Refugees have a positive impact on surrounding host communities, particularly when given cash stipends as opposed to food rations, according to a new study by the UN.
A joint project by the World Food Program and researchers at the University of California, Davis, studied Congolese refugees living in three different camps in Rwanda.
“Our research found that local communities see very real economic benefits from hosting refugee camps, regardless of the type of food assistance refugees received, but it was clear that cash-based food assistance for refugees translates into a larger boost for the people who live near the camps,” said the study’s lead author, J. Edward Taylor.
Taylor, a professor of agriculture at UC Davis, said the team found that real income generated for the surrounding community was larger than the humanitarian assistance received by the refugee, "and if the refugee is receiving cash, the impact of that assistance can nearly double."
When refugees receive monthly food rations, they often sell part of it (at rates lower than market cost) and use the cash to buy vegetables and other fresh products.
“When refugees receive cash instead, it not only gives them more control and choice over what they eat, but also increases their purchasing power, and therefore increases the strength of their contribution to the local economy," said Ernesto Gonzalez, a co-author of the study who works on cash-related assistance in WFP’s regional bureau in Nairobi.
In the Kigeme camp, where refugees received food rations, the study found that every dollar worth of food assistance increased real income in the community around Kigeme by $1.20.
The two other camps, Gihembe and Nyabiheke, where refugees received cash transfers instead, saw increases of $1.51 and $1.95, respectively, for each dollar given.
The World Food Program does warn, however, that food rations are still needed in some camps without functioning markets or where food resources are scarce.
Rwanda hosts more than 150,000 refugees in five camps across the country.
Ongoing conflicts in North and South Kivu, Ituri province and north Katanga in the Democratic Republic of Congo over the past two decades have killed more than 5 million civilians, and displaced millions more.
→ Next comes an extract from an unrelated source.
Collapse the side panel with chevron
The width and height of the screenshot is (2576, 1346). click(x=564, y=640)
Most have died from preventable diseases as a result of the collapse of infrastructure, lack of food and health care, and displacement.
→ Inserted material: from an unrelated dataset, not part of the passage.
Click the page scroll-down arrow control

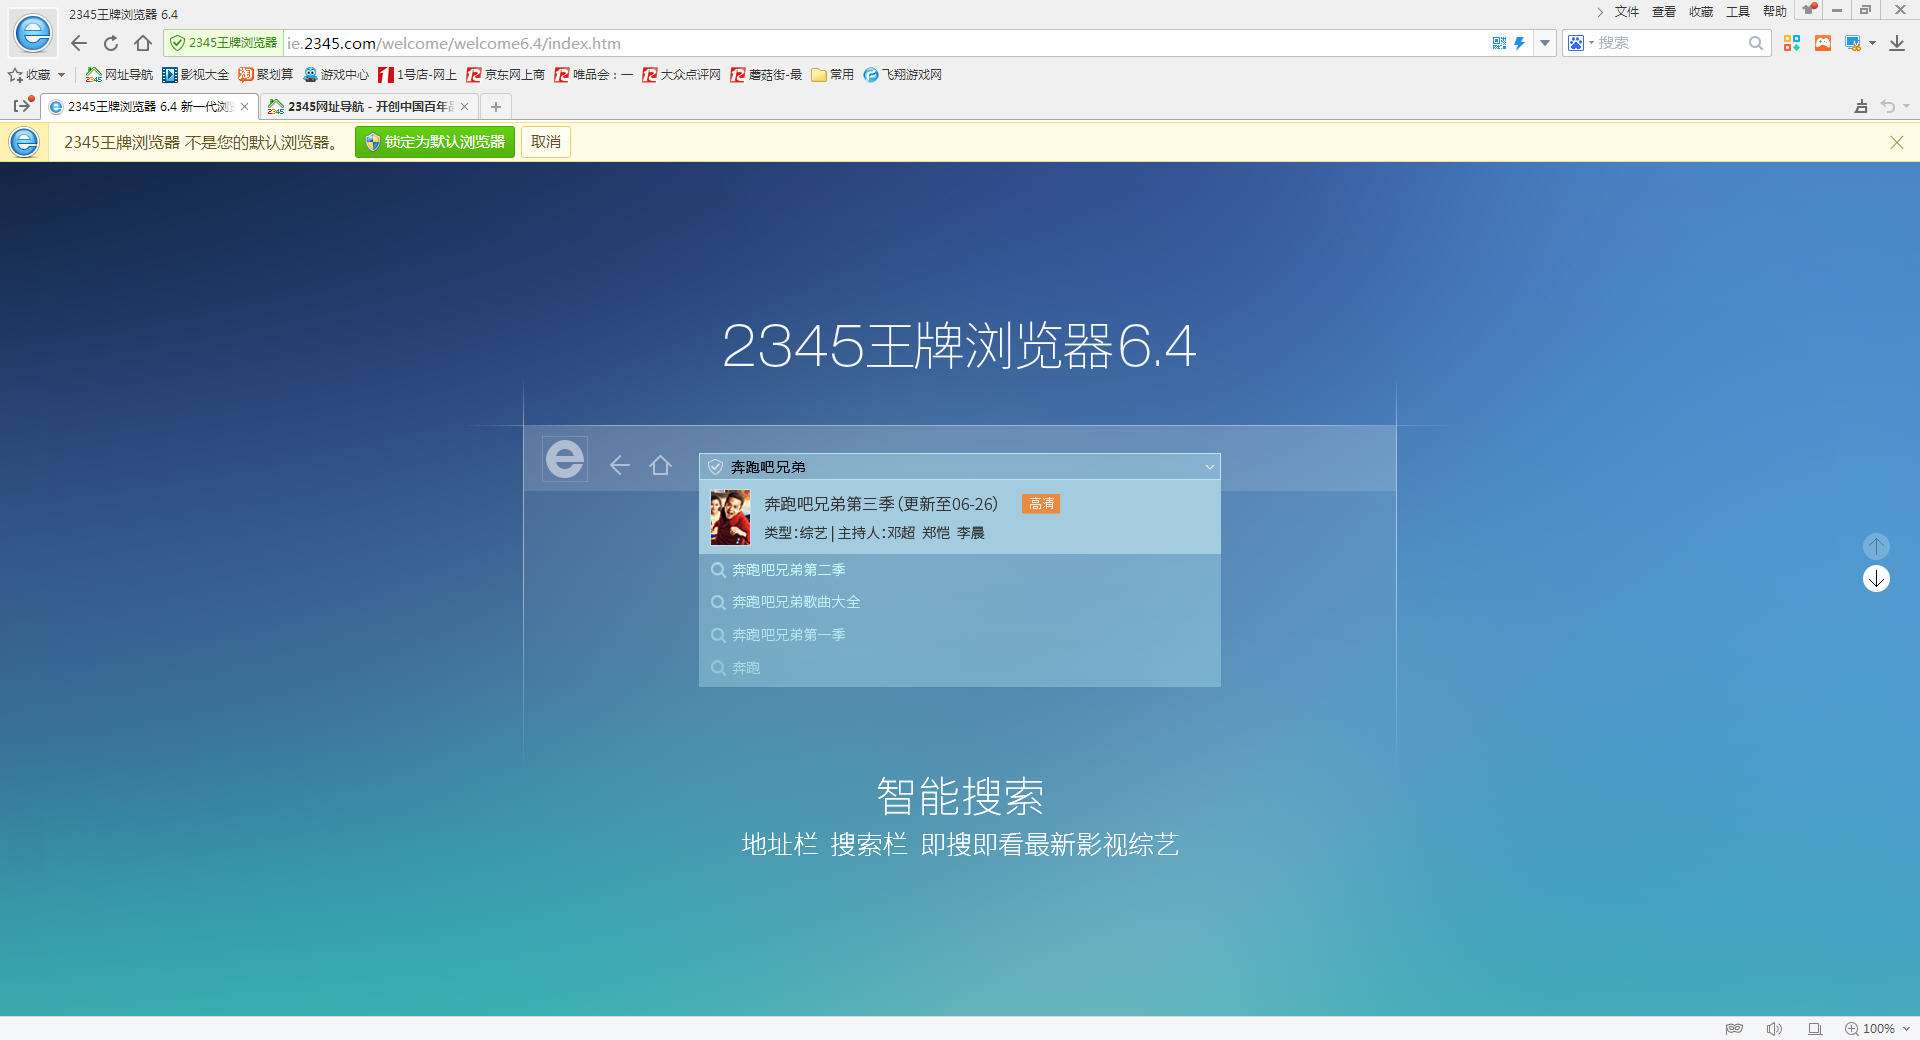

But the findings are relevant to a much broader global community, as Europe struggles to accommodate and integrate unprecedented numbers of refugees reaching their shores.
A record 65.3 million people worldwide were displaced from their homes in 2015, according to the U.N. refugee agency, the UNHCR — a 10 percent increase over last year. Half of them are children.
The U.N. refugee agency said it is inevitable more people will try to reach Europe because of global inequality in wealth and security.